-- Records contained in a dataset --
________
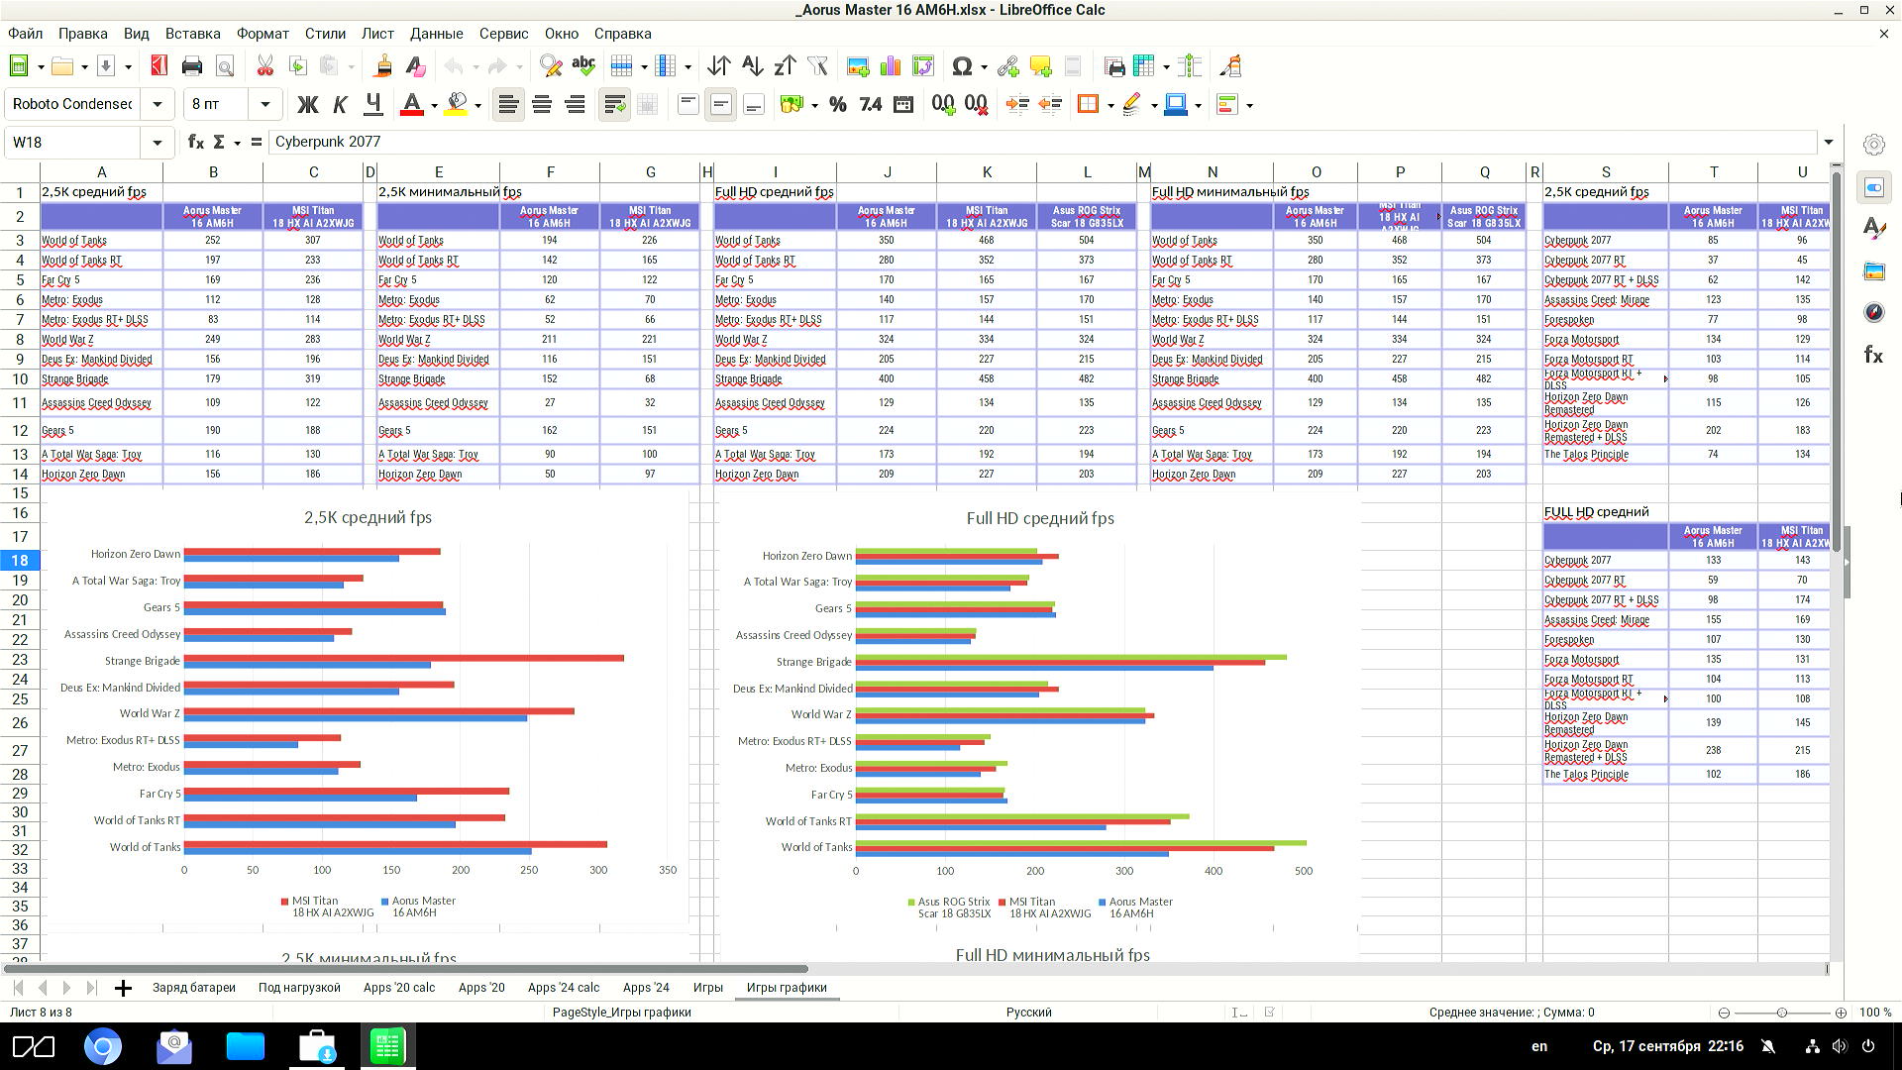The width and height of the screenshot is (1902, 1070).
Task: Open the Function Wizard fx icon
Action: pos(196,142)
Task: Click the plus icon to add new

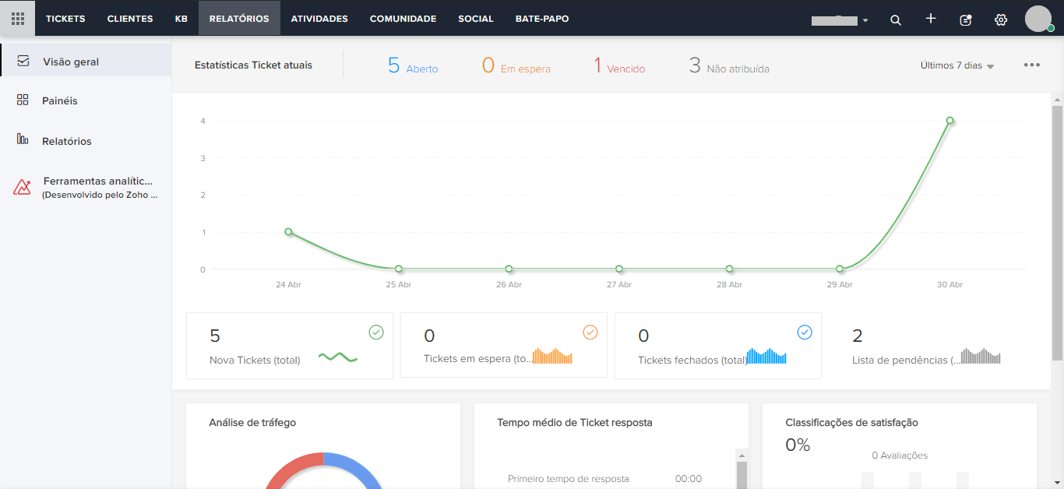Action: (931, 19)
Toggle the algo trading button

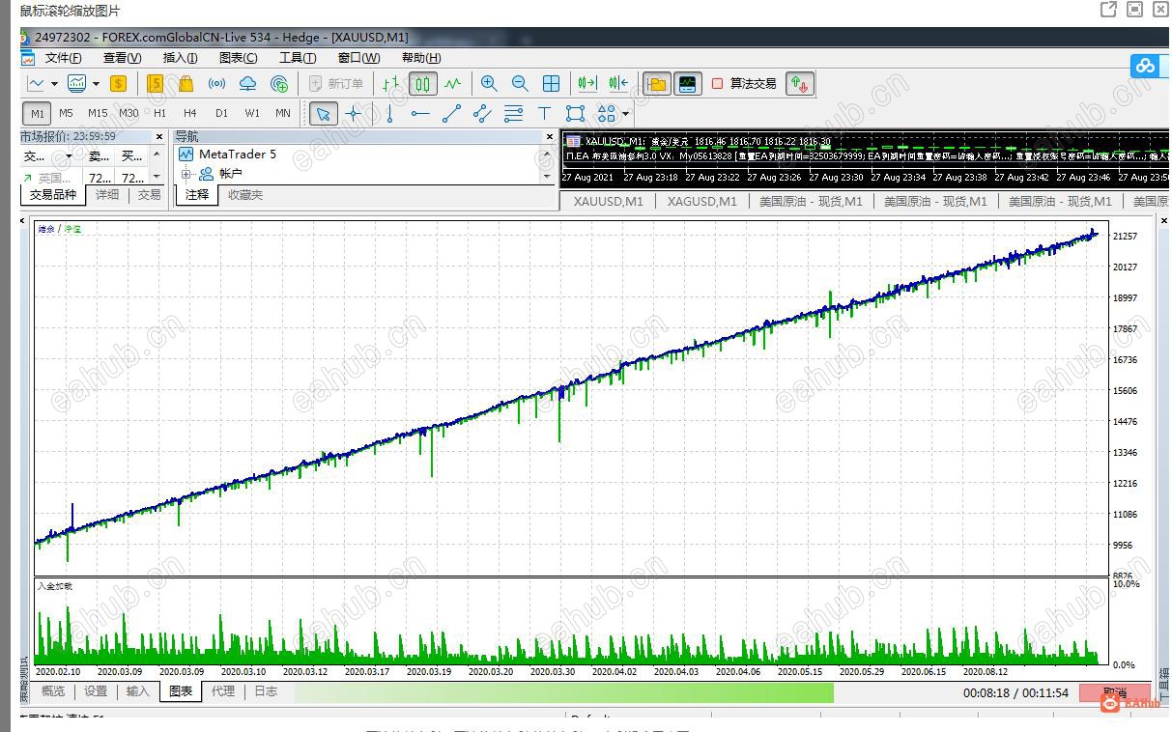point(744,84)
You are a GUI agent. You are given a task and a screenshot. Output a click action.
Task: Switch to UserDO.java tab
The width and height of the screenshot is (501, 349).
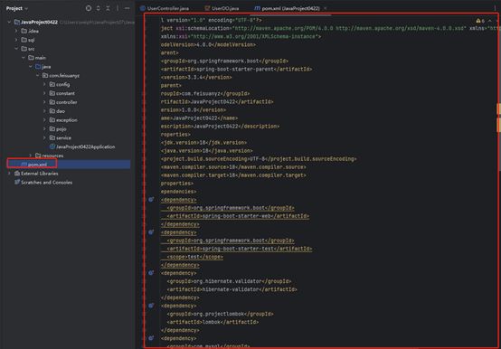pyautogui.click(x=222, y=8)
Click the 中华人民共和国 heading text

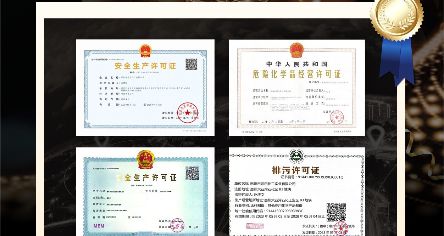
________
-- EXERCISE AIM --
Rewrite all of the material, changing "heading" to "title" and keeping everything else the same. Leave out the pictures.

-- THE OUTPUT --
The width and height of the screenshot is (1902, 1070).
Task: Open the Function Wizard fx icon
Action: pos(196,142)
Task: Click the plus icon to add new

Action: (931, 19)
Toggle the algo trading button

point(744,84)
You are a GUI agent. You are given a task and a screenshot. Output a click action.
Task: Switch to UserDO.java tab
The width and height of the screenshot is (501, 349).
pyautogui.click(x=222, y=8)
Click the 中华人民共和国 title text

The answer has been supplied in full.